VwGH vom 12.05.2010, 2009/12/0076
Betreff
Der Verwaltungsgerichtshof hat durch den Vorsitzenden Senatspräsident Dr. Höß und die Hofräte Dr. Zens und Dr. Thoma als Richter, im Beisein der Schriftführerin Mag. Khorramdel, über die Beschwerde des GH in R, vertreten durch Dr. Helga Hofbauer, Rechtsanwältin in 1090 Wien, Garnisongasse 11/1, gegen den Bescheid des beim Vorstand der Österreichischen Postbus Aktiengesellschaft eingerichteten Personalamtes vom , Zl. 0041B-HÖP/09, betreffend Nebengebühren, zu Recht erkannt:
Spruch
Der angefochtene Bescheid wird wegen Rechtswidrigkeit seines Inhaltes aufgehoben.

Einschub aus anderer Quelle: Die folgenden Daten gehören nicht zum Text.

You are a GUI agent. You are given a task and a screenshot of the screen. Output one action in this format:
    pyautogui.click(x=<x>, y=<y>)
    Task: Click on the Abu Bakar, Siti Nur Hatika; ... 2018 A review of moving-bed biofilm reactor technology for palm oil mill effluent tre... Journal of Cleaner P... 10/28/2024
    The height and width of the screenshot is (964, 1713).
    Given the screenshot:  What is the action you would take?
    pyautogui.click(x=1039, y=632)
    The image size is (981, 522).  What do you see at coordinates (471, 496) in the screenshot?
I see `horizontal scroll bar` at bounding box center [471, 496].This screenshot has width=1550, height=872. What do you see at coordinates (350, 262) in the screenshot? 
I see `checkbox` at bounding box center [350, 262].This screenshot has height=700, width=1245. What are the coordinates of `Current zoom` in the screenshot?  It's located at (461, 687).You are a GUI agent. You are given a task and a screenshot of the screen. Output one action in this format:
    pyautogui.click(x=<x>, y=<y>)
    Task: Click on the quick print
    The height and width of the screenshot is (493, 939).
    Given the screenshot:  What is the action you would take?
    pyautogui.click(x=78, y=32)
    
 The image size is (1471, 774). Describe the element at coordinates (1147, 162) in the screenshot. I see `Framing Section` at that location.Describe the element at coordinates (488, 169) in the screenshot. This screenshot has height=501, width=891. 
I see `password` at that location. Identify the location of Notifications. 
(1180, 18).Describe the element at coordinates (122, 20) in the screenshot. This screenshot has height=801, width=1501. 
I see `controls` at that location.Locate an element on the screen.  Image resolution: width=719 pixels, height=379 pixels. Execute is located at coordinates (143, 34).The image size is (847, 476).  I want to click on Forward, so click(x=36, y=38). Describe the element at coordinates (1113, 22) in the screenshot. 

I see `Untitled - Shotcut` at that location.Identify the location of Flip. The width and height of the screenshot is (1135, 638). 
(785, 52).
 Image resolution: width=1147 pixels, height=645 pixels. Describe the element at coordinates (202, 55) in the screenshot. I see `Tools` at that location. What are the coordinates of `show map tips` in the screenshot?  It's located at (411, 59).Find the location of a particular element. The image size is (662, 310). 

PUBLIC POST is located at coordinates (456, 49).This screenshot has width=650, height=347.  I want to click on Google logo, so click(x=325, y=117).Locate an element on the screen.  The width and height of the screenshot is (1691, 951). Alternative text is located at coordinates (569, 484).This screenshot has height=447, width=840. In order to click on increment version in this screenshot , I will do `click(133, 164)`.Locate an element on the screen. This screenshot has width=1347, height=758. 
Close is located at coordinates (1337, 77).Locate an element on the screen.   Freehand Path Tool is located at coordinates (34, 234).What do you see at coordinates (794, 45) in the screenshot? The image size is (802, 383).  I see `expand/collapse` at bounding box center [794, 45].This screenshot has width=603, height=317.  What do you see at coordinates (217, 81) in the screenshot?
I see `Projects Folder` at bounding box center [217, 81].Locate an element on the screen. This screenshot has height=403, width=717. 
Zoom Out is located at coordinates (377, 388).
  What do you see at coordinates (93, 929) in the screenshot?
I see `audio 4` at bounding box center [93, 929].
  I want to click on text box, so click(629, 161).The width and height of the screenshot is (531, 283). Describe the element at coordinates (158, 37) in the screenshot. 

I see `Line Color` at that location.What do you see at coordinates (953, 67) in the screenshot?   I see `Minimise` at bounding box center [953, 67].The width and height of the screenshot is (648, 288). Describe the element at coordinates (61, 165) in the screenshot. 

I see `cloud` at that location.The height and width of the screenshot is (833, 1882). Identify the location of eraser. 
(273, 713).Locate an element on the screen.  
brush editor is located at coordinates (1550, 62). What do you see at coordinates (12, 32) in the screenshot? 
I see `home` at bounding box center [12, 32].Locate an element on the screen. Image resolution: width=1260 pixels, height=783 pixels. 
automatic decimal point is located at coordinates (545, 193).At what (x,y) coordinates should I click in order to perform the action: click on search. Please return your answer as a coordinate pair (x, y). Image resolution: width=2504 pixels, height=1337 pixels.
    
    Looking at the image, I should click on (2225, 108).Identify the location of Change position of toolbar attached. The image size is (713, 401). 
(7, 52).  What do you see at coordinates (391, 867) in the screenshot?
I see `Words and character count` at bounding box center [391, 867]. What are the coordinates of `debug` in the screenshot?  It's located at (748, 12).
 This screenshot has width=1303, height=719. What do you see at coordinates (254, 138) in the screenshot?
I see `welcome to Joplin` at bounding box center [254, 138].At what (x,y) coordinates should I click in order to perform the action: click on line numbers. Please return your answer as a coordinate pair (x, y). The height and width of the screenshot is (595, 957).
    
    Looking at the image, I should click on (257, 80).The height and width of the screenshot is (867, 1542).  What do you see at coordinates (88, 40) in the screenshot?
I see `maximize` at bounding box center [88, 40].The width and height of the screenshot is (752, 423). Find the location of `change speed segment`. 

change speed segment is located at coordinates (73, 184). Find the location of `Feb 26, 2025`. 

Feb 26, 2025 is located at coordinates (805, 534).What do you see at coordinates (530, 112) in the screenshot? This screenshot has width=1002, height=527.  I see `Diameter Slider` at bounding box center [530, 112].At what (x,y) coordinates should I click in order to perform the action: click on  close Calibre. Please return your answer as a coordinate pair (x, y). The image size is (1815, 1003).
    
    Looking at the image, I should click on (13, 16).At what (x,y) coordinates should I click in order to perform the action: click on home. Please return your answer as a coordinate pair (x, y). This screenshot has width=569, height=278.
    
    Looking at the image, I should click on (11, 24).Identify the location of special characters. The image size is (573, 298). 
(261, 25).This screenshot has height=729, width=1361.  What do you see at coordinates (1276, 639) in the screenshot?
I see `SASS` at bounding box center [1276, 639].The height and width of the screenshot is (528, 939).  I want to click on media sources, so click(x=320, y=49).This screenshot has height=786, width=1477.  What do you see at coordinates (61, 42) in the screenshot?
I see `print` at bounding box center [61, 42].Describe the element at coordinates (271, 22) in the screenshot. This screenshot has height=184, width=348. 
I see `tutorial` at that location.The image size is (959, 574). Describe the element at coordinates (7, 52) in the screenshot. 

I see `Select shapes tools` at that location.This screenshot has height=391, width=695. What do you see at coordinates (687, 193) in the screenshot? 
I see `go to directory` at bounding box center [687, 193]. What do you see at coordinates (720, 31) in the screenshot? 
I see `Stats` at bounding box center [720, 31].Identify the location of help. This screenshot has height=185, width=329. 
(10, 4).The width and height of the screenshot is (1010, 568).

Der Bund hat dem Beschwerdeführer Aufwendungen in der Höhe von EUR 1.326,40 binnen zwei Wochen bei sonstiger Exekution zu ersetzen.
Begründung
Der Beschwerdeführer steht in einem öffentlich-rechtlichen Dienstverhältnis zum Bund. Seine Dienstbehörde ist die belangte Behörde.
Am richtete der Beschwerdeführer unter dem Betreff "bescheidmäßige Feststellung der Kürzung der Nebengebühren" eine Eingabe an die belangte Behörde. Darin brachte er vor, er sei (jedenfalls) seit bei einer näher genannten Gesellschaft mit beschränkter Haftung beschäftigt. Auf Grund einer von dieser Gesellschaft auferlegten neuen Pausenregelung erleide er finanzielle Einbußen. Allein im Monat Oktober 2005 habe er gegenüber der sonst gleichen Vorverwendung etwa 5,19 Stunden weniger ausbezahlt erhalten. Auch ursprünglich zugesicherte Sozialleistungen bekomme er bei der genannten GesmbH nicht.
Er beantrage daher, ihn "entsprechend dem Gehaltsgesetz und der Nebengebührenregelung zu entlohnen und ihm seine Ansprüche ab Oktober 2005 bis laufend nachzuzahlen". Im Falle der Ablehnung werde um bescheidmäßige Erledigung ersucht.
Mit dem angefochtenen Bescheid vom verfügte die belangte Behörde Folgendes (Anonymisierungen durch den Verwaltungsgerichtshof; Hervorhebungen im Original) :
"Ihr Antrag vom auf 'bescheidmäßige Feststellung der Kürzung der Nebengebühren' bzw. auf Entlohnung entsprechend dem Gehaltsgesetz und der Nebengebührenregelung und Nachzahlung der Ansprüche ab Oktober 2005 wird abgewiesen."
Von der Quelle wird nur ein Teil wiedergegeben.